P(+ | D) = 0.95, P(+ | D′) = 0.10 (false positive rate).
P(+) = 0.01×0.95 + 0.99×0.10 = 0.0095 + 0.099 = 0.1085.
P(D | +) = (0.01×0.95) / 0.1085 = 0.0095/0.1085 ≈ 0.0875 ≈ 8.75%.
Even with a positive test, only ~9% chance of actually having the disease — illustrating why rare-disease testing requires careful interpretation.
-
Conditional probability basics. Fluency
- (a) P(A ∩ B) = 0.12, P(B) = 0.4. Find P(A | B).
- (b) P(A) = 0.5, P(B) = 0.6, P(A | B) = 0.3. Find P(A ∩ B).
- (c) A die is rolled.
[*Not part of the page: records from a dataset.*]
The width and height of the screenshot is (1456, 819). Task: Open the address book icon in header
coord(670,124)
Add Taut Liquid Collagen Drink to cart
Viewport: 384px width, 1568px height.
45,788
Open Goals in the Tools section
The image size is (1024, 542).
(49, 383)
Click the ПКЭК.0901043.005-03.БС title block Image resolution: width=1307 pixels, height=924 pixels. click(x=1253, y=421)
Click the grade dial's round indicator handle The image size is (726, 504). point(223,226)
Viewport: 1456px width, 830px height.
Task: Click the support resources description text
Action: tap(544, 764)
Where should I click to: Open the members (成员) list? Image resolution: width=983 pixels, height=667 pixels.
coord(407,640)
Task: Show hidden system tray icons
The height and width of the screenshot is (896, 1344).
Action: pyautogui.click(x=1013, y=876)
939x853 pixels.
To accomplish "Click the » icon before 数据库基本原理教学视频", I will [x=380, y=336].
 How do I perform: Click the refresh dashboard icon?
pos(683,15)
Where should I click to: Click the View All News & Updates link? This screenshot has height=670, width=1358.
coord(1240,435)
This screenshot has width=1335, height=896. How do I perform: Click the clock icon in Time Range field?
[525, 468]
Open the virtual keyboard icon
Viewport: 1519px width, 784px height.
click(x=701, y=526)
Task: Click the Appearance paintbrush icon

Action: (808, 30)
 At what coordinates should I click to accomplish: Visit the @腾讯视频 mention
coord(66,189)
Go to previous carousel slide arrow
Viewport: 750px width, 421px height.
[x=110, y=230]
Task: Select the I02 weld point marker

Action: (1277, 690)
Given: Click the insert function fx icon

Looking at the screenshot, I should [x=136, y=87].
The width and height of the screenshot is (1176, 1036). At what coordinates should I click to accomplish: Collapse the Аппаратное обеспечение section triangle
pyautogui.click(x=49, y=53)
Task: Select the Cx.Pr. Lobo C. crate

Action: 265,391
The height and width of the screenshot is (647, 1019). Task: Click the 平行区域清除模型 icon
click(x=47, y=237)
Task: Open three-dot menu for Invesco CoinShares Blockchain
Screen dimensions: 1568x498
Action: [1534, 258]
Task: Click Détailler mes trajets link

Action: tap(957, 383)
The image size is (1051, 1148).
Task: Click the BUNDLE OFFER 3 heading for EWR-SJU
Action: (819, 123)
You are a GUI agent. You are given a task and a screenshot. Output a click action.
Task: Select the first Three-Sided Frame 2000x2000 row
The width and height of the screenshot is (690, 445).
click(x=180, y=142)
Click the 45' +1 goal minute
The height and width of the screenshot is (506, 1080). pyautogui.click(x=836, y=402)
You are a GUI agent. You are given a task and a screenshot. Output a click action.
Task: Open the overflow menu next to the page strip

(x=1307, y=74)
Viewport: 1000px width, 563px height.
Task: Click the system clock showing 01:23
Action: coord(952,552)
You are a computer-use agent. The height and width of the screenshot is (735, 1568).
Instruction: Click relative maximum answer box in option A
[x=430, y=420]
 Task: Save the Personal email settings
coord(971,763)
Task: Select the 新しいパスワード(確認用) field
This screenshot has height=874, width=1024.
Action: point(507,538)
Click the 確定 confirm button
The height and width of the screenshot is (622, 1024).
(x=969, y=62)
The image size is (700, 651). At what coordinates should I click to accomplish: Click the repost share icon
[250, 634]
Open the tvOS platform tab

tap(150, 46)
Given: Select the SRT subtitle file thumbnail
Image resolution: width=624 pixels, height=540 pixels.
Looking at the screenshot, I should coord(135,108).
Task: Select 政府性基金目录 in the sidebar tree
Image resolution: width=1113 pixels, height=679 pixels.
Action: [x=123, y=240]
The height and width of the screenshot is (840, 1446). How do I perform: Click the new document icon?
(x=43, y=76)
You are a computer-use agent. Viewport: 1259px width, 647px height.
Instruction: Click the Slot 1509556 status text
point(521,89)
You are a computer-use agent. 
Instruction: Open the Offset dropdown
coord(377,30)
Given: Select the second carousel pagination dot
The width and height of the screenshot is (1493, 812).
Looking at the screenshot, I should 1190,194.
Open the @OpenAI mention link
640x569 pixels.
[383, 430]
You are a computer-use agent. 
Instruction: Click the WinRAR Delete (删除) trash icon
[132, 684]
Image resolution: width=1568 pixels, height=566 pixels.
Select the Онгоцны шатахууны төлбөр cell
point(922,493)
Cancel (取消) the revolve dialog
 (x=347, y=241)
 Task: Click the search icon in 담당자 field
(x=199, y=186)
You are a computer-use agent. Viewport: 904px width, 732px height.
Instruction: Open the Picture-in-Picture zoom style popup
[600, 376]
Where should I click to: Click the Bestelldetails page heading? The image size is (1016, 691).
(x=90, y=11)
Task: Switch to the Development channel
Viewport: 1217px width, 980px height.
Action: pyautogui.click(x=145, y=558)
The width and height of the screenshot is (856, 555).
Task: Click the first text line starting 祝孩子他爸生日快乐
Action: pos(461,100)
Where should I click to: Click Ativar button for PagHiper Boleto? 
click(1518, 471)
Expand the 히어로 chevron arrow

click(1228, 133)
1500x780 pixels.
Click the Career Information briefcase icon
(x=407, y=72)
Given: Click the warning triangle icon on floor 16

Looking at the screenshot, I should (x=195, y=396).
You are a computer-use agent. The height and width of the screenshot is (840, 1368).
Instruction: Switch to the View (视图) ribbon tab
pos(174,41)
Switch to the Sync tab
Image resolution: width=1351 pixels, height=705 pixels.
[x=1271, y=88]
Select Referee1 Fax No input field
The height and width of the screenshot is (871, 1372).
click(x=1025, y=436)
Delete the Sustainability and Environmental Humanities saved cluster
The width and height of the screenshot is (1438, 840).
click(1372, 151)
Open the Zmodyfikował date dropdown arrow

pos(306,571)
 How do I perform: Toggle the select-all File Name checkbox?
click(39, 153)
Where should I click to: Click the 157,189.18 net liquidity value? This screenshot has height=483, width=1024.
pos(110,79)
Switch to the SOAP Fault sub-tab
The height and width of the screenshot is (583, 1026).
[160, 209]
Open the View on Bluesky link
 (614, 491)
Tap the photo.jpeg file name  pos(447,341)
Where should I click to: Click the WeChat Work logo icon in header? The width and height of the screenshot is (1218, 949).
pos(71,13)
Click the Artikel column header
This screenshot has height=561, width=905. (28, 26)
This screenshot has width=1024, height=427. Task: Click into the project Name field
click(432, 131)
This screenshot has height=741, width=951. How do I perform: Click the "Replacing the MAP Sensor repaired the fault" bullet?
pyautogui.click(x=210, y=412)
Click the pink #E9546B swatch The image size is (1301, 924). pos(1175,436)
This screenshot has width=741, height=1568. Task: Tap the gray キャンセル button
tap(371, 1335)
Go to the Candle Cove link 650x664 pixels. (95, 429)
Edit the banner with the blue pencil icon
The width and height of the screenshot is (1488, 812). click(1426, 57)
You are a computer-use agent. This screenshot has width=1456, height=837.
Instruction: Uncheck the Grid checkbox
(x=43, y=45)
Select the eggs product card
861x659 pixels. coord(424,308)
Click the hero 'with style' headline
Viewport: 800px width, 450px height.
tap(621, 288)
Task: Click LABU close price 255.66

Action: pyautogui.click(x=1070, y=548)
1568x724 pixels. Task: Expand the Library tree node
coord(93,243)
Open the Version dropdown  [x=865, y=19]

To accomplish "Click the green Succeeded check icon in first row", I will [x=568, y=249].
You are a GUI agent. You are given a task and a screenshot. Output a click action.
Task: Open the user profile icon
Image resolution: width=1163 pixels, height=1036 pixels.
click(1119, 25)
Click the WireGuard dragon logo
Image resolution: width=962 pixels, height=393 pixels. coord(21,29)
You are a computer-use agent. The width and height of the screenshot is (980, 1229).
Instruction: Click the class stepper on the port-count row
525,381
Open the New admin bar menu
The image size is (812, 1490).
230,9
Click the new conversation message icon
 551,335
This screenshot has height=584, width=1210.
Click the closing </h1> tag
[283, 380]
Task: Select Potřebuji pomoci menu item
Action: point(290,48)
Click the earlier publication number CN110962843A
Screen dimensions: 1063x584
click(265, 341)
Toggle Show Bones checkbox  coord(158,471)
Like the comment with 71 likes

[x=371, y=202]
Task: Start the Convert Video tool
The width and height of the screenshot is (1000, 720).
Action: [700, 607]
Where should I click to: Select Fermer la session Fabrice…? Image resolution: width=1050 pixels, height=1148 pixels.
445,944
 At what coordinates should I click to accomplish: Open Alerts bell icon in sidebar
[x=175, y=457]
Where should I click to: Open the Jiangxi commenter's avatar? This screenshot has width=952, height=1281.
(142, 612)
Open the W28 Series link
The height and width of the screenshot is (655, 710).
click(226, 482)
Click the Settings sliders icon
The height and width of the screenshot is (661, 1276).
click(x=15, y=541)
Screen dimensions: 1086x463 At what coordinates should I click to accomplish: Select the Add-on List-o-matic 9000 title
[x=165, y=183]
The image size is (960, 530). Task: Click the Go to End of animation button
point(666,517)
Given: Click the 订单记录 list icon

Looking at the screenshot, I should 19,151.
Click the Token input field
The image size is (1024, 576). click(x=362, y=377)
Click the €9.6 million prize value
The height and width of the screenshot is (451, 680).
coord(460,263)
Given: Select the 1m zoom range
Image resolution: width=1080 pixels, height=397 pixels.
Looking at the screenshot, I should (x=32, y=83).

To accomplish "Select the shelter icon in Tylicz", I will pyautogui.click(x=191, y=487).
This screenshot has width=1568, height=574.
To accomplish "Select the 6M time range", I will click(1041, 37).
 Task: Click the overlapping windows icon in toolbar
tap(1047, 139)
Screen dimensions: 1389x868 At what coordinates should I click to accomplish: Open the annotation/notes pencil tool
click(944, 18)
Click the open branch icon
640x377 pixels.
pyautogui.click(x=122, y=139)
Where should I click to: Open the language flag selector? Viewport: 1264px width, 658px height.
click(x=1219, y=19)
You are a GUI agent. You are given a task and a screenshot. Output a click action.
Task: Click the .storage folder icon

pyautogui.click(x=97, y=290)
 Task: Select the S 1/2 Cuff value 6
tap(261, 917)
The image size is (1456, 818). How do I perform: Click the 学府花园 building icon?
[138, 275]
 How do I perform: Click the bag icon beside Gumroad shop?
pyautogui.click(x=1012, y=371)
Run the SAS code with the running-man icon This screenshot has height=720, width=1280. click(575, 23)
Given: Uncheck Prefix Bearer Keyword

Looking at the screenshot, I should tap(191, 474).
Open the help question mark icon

Find P(even | greater than 2).
- (d) A card is drawn. Find P(King | face card).
-
Testing independence. Fluency
- (a) P(A) = 0.3, P(B) = 0.5, P(A ∩ B) = 0.15. Are A and B independent?
- (b) P(A) = 0.4, P(B) = 0.6, P(A ∩ B) = 0.28. Are they independent?
- (c) Two coins are tossed. Are the outcomes of the two coins independent?
- (d) Drawing two cards without replacement. Are the draws independent?
-
With and without replacement. Fluency
- (a) Bag: 3 red, 7 blue. Two draws with replacement. Find P(both red).
- (b) Same bag, two draws without replacement. Find P(both red).
- (c) Why is the answer to (b) less than (a)?
- (d) Bag: 5 red, 5 blue. Two draws without replacement. Find P(different colours).
-
Two-way table and conditional probability. Fluency
120 people: exercise (Yes/No) × healthy diet (Yes/No):
Diet Yes Diet No Total Exercise Yes 48 12 60 Exercise No 24 36 60 Total 72 48 120 - (a) Find P(Diet Yes | Exercise Yes).
- (b) Find P(Exercise Yes | Diet Yes).
- (c) Are exercise and diet independent? Test using the formula.
- (d) Find P(Diet No | Exercise No).
-
Tree diagram and conditional probability. Understanding
A box contains 4 red and 6 white balls. Two balls are drawn without replacement. The diagram shows the first and second draws.
- (a) Verify the four branch probabilities sum to 1.
- (b) Find P(second ball is red).
- (c) Find P(first ball is red | second ball is red). [Use P(R then R) and P(R then R) + P(W then R).]
- (d) Are the first and second draws independent? Justify using probabilities.
-
Probability of dependent events. Understanding
- (a) In a class of 30, 12 have brown eyes and 8 are left-handed; 4 have both. A student is selected randomly. Find P(brown eyes | left-handed).
- (b) A box has 5 defective and 15 good items. Two items selected without replacement. Find P(second defective | first defective).
- (c) P(A) = 0.6, P(B | A) = 0.4, P(B | A′) = 0.2. Find P(A ∩ B) and P(A′ ∩ B).
- (d) Using (c), find P(B) using the law of total probability.
-
Independence in context. Understanding
- (a) A coin is flipped and a die is rolled. Are these events independent? Explain.
- (b) P(rain tomorrow) = 0.3. P(traffic jam tomorrow) = 0.5. P(both) = 0.2. Are rain and traffic jams independent?
- (c) In a bag of 10 balls (4 red, 6 blue), one ball is drawn, noted, and replaced. A second is drawn. Find P(red then blue).
- (d) Same bag but without replacement. Find P(red then blue).
-
Conditional probability from a Venn diagram. Understanding
300 survey respondents: 180 own a car (C), 120 use public transport (T), 60 use both.
- (a) Find P(C | T).
- (b) Find P(T | C).
- (c) Are C and T independent?
- (d) Find P(neither C nor T).
-
Medical testing. Problem Solving
A disease affects 2% of the population. A screening test gives a positive result for 95% of those who have the disease, and a positive result for 8% of those who do not have the disease.
- (a) Define the events D (has disease) and + (positive test). State P(D), P(+|D), P(+|D′).
- (b) Find P(+) using the law of total probability.
- (c) Find P(D | +) using Bayes’ theorem: P(D|+) = P(D)×P(+|D) / P(+).
- (d) Interpret your answer in plain language. Why might this surprise patients?
-
Quality control. Problem Solving
A factory has two machines. Machine A produces 60% of items; 3% of Machine A’s items are defective. Machine B produces 40%; 5% are defective.
- (a) Find P(defective and from Machine A).
- (b) Find P(defective and from Machine B).
- (c) Find P(defective).
- (d) Given an item is defective, find P(it came from Machine A).